BEGIN DATA RECORDS

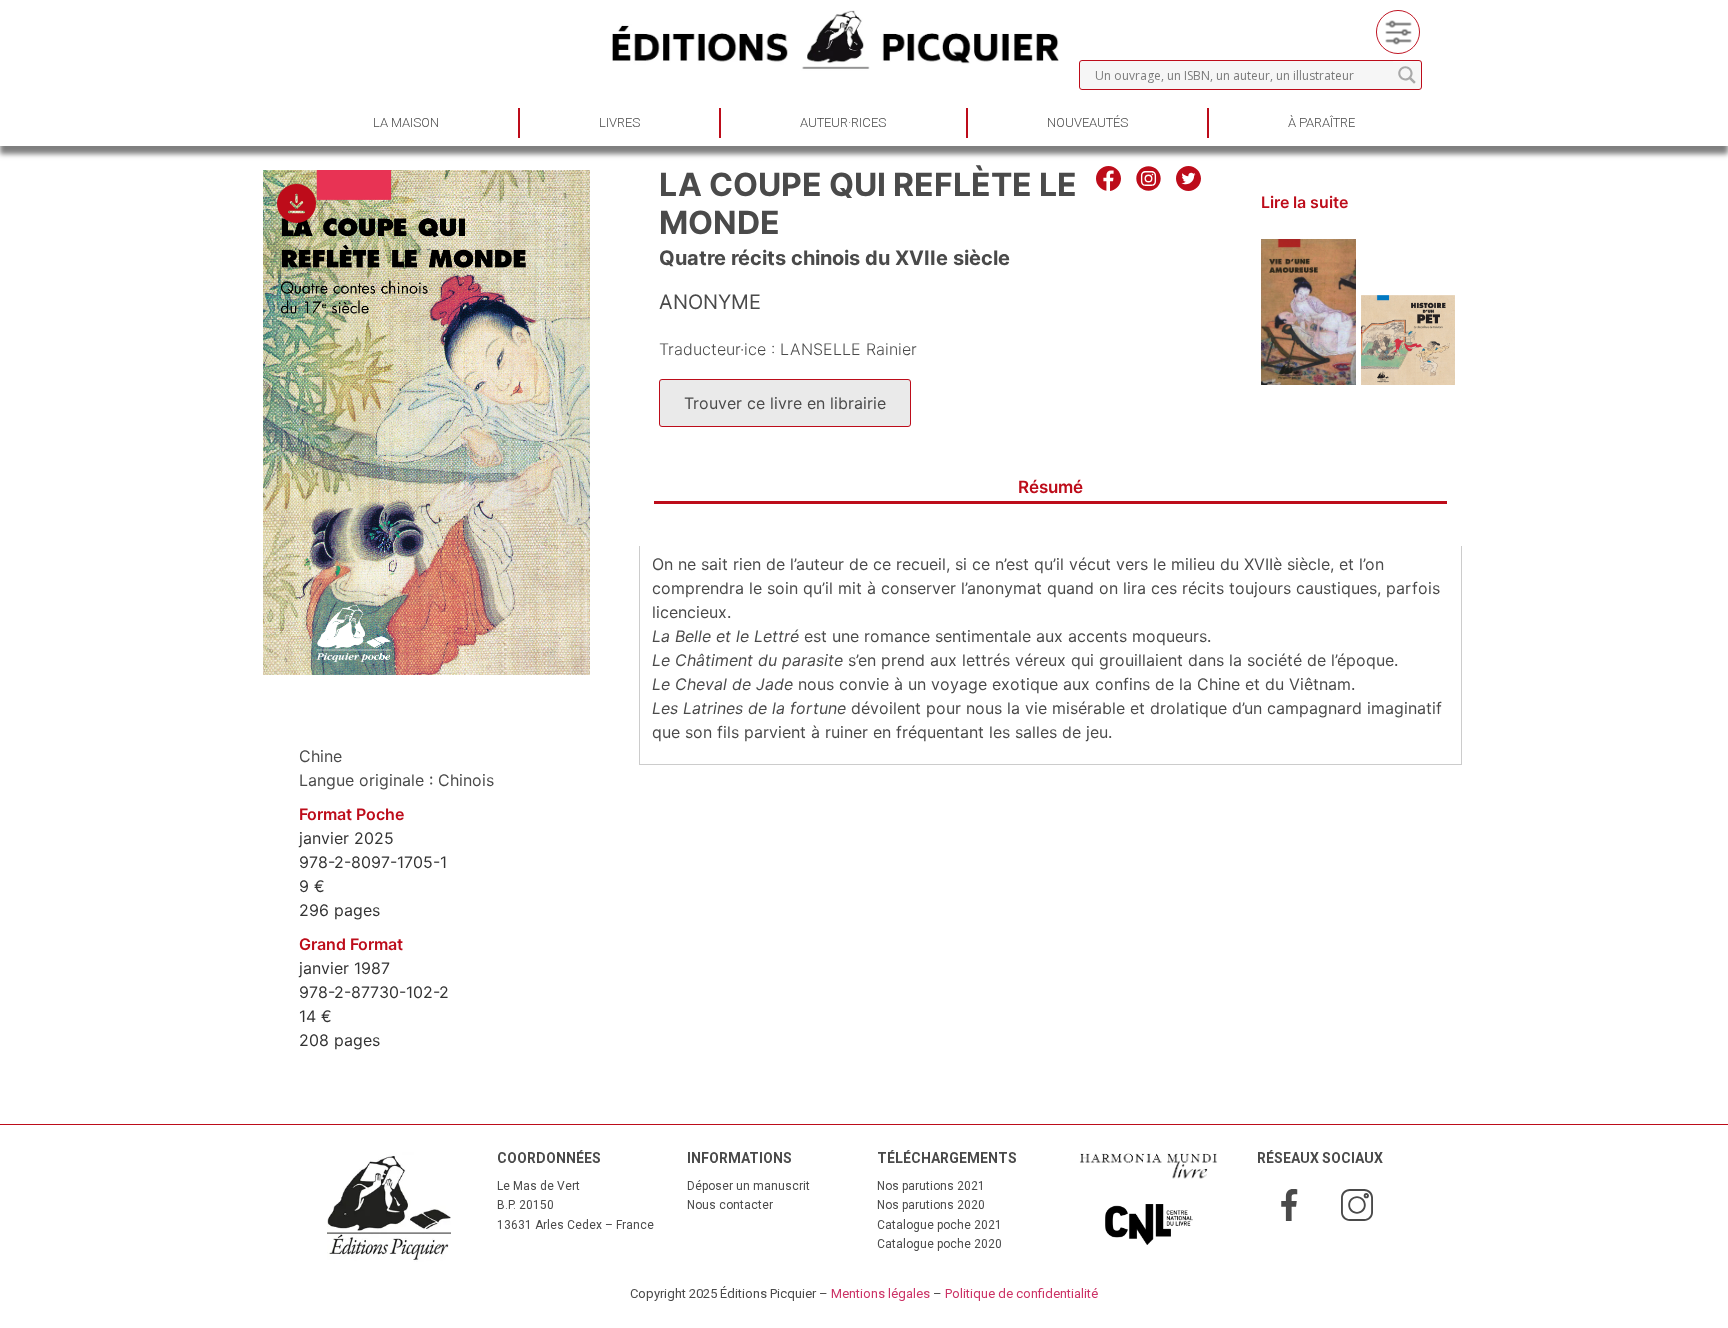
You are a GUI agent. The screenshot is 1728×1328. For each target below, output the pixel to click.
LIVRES (619, 122)
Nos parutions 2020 (931, 1205)
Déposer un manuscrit (748, 1186)
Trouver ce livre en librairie (785, 403)
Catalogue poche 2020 (939, 1244)
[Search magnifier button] (1407, 75)
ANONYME (710, 302)
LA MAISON (406, 122)
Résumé (1050, 487)
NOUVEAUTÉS (1087, 122)
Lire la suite (1304, 202)
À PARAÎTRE (1321, 122)
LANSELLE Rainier (848, 349)
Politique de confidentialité (1021, 1293)
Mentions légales (880, 1293)
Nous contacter (730, 1205)
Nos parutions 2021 (931, 1186)
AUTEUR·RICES (843, 122)
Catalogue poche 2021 (939, 1225)
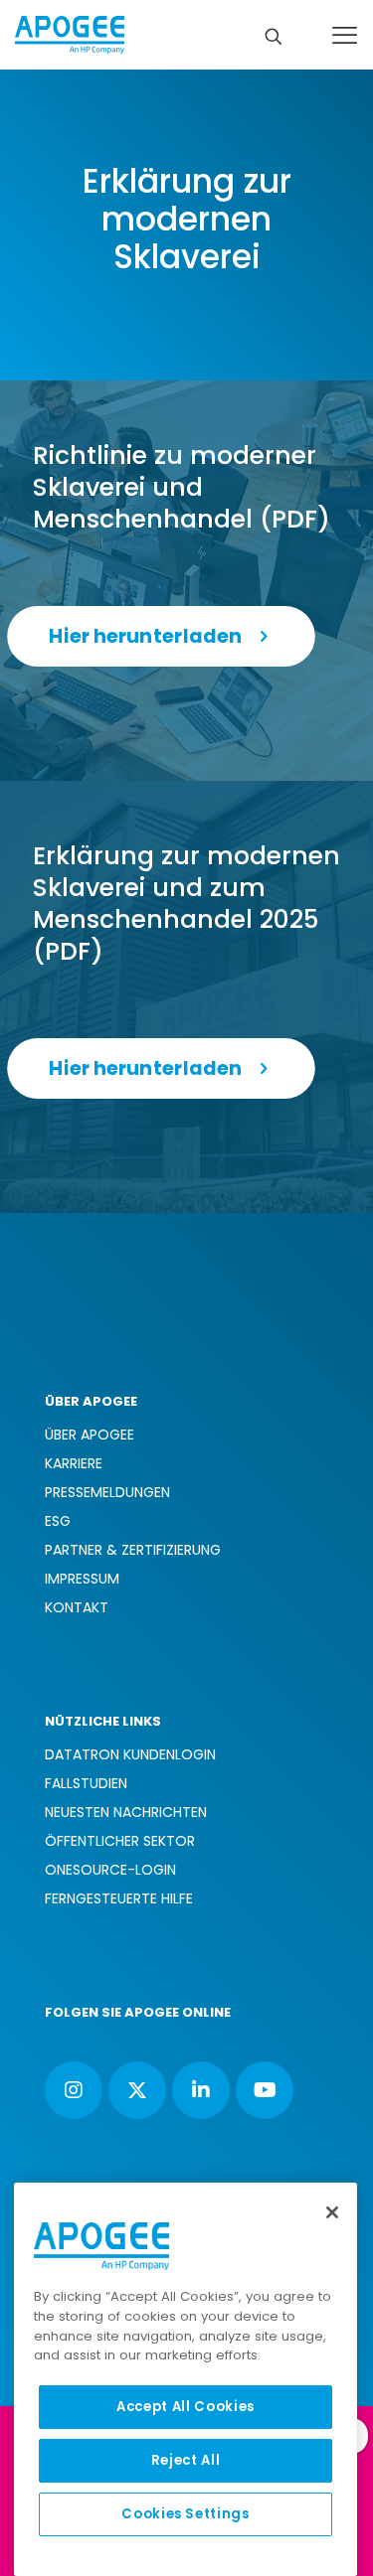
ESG (58, 1521)
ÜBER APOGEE (89, 1434)
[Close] (332, 2212)
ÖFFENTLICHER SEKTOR (120, 1841)
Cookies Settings (185, 2513)
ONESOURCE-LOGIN (110, 1870)
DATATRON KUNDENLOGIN (130, 1754)
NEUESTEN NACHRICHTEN (126, 1812)
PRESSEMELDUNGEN (107, 1492)
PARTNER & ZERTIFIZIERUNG (133, 1550)
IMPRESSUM (82, 1579)
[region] (185, 2379)
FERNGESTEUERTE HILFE (119, 1898)
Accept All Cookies (185, 2406)
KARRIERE (73, 1463)
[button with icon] (73, 2090)
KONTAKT (76, 1607)
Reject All (186, 2460)
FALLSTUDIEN (86, 1783)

END DATA RECORDS

→ **ACTIVITY**: Set down exactly what runs from the line with "ÜBER APOGEE (89, 1434)" to the last line of the data above, including both of those lines and no others.

→ **YOUR SOLUTION**:
ÜBER APOGEE (89, 1434)
[Close] (332, 2212)
ÖFFENTLICHER SEKTOR (120, 1841)
Cookies Settings (185, 2513)
ONESOURCE-LOGIN (110, 1870)
DATATRON KUNDENLOGIN (130, 1754)
NEUESTEN NACHRICHTEN (126, 1812)
PRESSEMELDUNGEN (107, 1492)
PARTNER & ZERTIFIZIERUNG (133, 1550)
IMPRESSUM (82, 1579)
[region] (185, 2379)
FERNGESTEUERTE HILFE (119, 1898)
Accept All Cookies (185, 2406)
KARRIERE (73, 1463)
[button with icon] (73, 2090)
KONTAKT (76, 1607)
Reject All (186, 2460)
FALLSTUDIEN (86, 1783)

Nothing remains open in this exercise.